Data entries:
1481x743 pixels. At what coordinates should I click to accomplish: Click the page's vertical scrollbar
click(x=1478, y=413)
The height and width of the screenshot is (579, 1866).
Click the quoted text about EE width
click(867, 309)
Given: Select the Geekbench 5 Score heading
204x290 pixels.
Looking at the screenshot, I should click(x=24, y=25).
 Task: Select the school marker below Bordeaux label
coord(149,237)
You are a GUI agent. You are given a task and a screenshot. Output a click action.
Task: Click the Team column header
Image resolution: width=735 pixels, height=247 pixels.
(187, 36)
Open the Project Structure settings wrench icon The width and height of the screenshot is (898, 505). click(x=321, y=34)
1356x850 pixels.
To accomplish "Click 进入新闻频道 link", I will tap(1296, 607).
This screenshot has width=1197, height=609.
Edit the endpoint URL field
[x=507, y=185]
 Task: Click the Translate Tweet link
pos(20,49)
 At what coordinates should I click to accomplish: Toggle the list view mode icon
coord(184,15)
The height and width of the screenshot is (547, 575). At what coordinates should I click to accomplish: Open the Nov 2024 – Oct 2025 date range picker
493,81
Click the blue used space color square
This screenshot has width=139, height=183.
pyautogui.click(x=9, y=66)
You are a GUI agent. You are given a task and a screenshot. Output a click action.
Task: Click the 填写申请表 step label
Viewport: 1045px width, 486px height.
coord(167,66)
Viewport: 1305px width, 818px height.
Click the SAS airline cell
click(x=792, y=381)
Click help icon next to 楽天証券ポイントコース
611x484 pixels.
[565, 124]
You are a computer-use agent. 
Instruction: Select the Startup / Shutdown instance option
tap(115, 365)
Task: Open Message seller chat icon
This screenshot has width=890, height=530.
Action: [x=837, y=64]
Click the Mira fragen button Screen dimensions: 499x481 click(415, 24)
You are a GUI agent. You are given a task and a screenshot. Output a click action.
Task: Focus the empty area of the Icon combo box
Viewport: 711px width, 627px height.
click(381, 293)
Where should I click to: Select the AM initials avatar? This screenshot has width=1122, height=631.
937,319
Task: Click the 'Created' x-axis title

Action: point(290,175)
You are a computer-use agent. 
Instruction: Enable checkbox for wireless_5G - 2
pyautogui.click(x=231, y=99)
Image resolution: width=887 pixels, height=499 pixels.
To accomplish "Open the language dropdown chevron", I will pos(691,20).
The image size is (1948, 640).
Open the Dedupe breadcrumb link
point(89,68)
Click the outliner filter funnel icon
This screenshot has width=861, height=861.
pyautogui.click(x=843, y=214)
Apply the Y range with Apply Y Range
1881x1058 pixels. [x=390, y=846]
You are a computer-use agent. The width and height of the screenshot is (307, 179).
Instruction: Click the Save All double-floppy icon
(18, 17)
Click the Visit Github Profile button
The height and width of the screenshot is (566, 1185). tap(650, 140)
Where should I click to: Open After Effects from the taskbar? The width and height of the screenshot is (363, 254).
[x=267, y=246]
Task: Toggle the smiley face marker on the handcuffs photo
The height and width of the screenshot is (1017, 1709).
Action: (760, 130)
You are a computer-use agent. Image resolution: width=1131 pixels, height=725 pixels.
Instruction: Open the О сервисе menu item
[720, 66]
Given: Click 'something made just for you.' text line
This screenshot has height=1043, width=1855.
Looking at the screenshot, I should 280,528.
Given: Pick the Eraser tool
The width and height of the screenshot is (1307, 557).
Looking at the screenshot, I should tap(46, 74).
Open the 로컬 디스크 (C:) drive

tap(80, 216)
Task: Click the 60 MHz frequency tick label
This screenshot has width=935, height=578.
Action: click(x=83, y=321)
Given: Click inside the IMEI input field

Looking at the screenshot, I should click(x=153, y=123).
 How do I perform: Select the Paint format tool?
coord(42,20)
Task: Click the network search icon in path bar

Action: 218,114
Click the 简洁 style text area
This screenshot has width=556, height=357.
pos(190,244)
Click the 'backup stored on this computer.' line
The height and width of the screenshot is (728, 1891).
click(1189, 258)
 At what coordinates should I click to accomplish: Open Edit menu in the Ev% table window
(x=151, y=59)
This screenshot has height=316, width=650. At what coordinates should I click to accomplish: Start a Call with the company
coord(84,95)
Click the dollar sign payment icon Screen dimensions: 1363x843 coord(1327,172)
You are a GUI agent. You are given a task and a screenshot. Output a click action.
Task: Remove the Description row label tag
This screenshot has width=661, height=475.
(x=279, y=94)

Exercise aim: Put every line of the records above into a numbered list, leaving out the blank lines.

Solved exercise:
1. 1481x743 pixels. At what coordinates should I click to accomplish: Click the page's vertical scrollbar
2. click(x=1478, y=413)
3. The height and width of the screenshot is (579, 1866).
4. Click the quoted text about EE width
5. click(867, 309)
6. Given: Select the Geekbench 5 Score heading
7. 204x290 pixels.
8. Looking at the screenshot, I should click(x=24, y=25).
9.  Task: Select the school marker below Bordeaux label
10. coord(149,237)
11. You are a GUI agent. You are given a task and a screenshot. Output a click action.
12. Task: Click the Team column header
13. Image resolution: width=735 pixels, height=247 pixels.
14. (187, 36)
15. Open the Project Structure settings wrench icon The width and height of the screenshot is (898, 505). click(x=321, y=34)
16. 1356x850 pixels.
17. To accomplish "Click 进入新闻频道 link", I will tap(1296, 607).
18. This screenshot has width=1197, height=609.
19. Edit the endpoint URL field
20. [x=507, y=185]
21.  Task: Click the Translate Tweet link
22. pos(20,49)
23.  At what coordinates should I click to accomplish: Toggle the list view mode icon
24. coord(184,15)
25. The height and width of the screenshot is (547, 575). At what coordinates should I click to accomplish: Open the Nov 2024 – Oct 2025 date range picker
26. 493,81
27. Click the blue used space color square
28. This screenshot has width=139, height=183.
29. pyautogui.click(x=9, y=66)
30. You are a GUI agent. You are given a task and a screenshot. Output a click action.
31. Task: Click the 填写申请表 step label
32. Viewport: 1045px width, 486px height.
33. coord(167,66)
34. Viewport: 1305px width, 818px height.
35. Click the SAS airline cell
36. click(x=792, y=381)
37. Click help icon next to 楽天証券ポイントコース
38. 611x484 pixels.
39. [565, 124]
40. You are a computer-use agent. 
41. Instruction: Select the Startup / Shutdown instance option
42. tap(115, 365)
43. Task: Open Message seller chat icon
44. This screenshot has width=890, height=530.
45. Action: [x=837, y=64]
46. Click the Mira fragen button Screen dimensions: 499x481 click(415, 24)
47. You are a GUI agent. You are given a task and a screenshot. Output a click action.
48. Task: Focus the empty area of the Icon combo box
49. Viewport: 711px width, 627px height.
50. click(381, 293)
51. Where should I click to: Select the AM initials avatar? This screenshot has width=1122, height=631.
52. 937,319
53. Task: Click the 'Created' x-axis title
54. Action: point(290,175)
55. You are a computer-use agent. 
56. Instruction: Enable checkbox for wireless_5G - 2
57. pyautogui.click(x=231, y=99)
58. Image resolution: width=887 pixels, height=499 pixels.
59. To accomplish "Open the language dropdown chevron", I will pos(691,20).
60. The image size is (1948, 640).
61. Open the Dedupe breadcrumb link
62. point(89,68)
63. Click the outliner filter funnel icon
64. This screenshot has width=861, height=861.
65. pyautogui.click(x=843, y=214)
66. Apply the Y range with Apply Y Range
67. 1881x1058 pixels. [x=390, y=846]
68. You are a computer-use agent. The width and height of the screenshot is (307, 179).
69. Instruction: Click the Save All double-floppy icon
70. (18, 17)
71. Click the Visit Github Profile button
72. The height and width of the screenshot is (566, 1185). tap(650, 140)
73. Where should I click to: Open After Effects from the taskbar? The width and height of the screenshot is (363, 254).
74. [x=267, y=246]
75. Task: Toggle the smiley face marker on the handcuffs photo
76. The height and width of the screenshot is (1017, 1709).
77. Action: (760, 130)
78. You are a computer-use agent. Image resolution: width=1131 pixels, height=725 pixels.
79. Instruction: Open the О сервисе menu item
80. [720, 66]
81. Given: Click 'something made just for you.' text line
82. This screenshot has height=1043, width=1855.
83. Looking at the screenshot, I should 280,528.
84. Given: Pick the Eraser tool
85. The width and height of the screenshot is (1307, 557).
86. Looking at the screenshot, I should tap(46, 74).
87. Open the 로컬 디스크 (C:) drive
88. tap(80, 216)
89. Task: Click the 60 MHz frequency tick label
90. This screenshot has width=935, height=578.
91. Action: click(x=83, y=321)
92. Given: Click inside the IMEI input field
93. Looking at the screenshot, I should click(x=153, y=123).
94.  How do I perform: Select the Paint format tool?
95. coord(42,20)
96. Task: Click the network search icon in path bar
97. Action: 218,114
98. Click the 简洁 style text area
99. This screenshot has width=556, height=357.
100. pos(190,244)
101. Click the 'backup stored on this computer.' line
102. The height and width of the screenshot is (728, 1891).
103. click(1189, 258)
104.  At what coordinates should I click to accomplish: Open Edit menu in the Ev% table window
105. (x=151, y=59)
106. This screenshot has height=316, width=650. At what coordinates should I click to accomplish: Start a Call with the company
107. coord(84,95)
108. Click the dollar sign payment icon Screen dimensions: 1363x843 coord(1327,172)
109. You are a GUI agent. You are given a task and a screenshot. Output a click action.
110. Task: Remove the Description row label tag
111. This screenshot has width=661, height=475.
112. (x=279, y=94)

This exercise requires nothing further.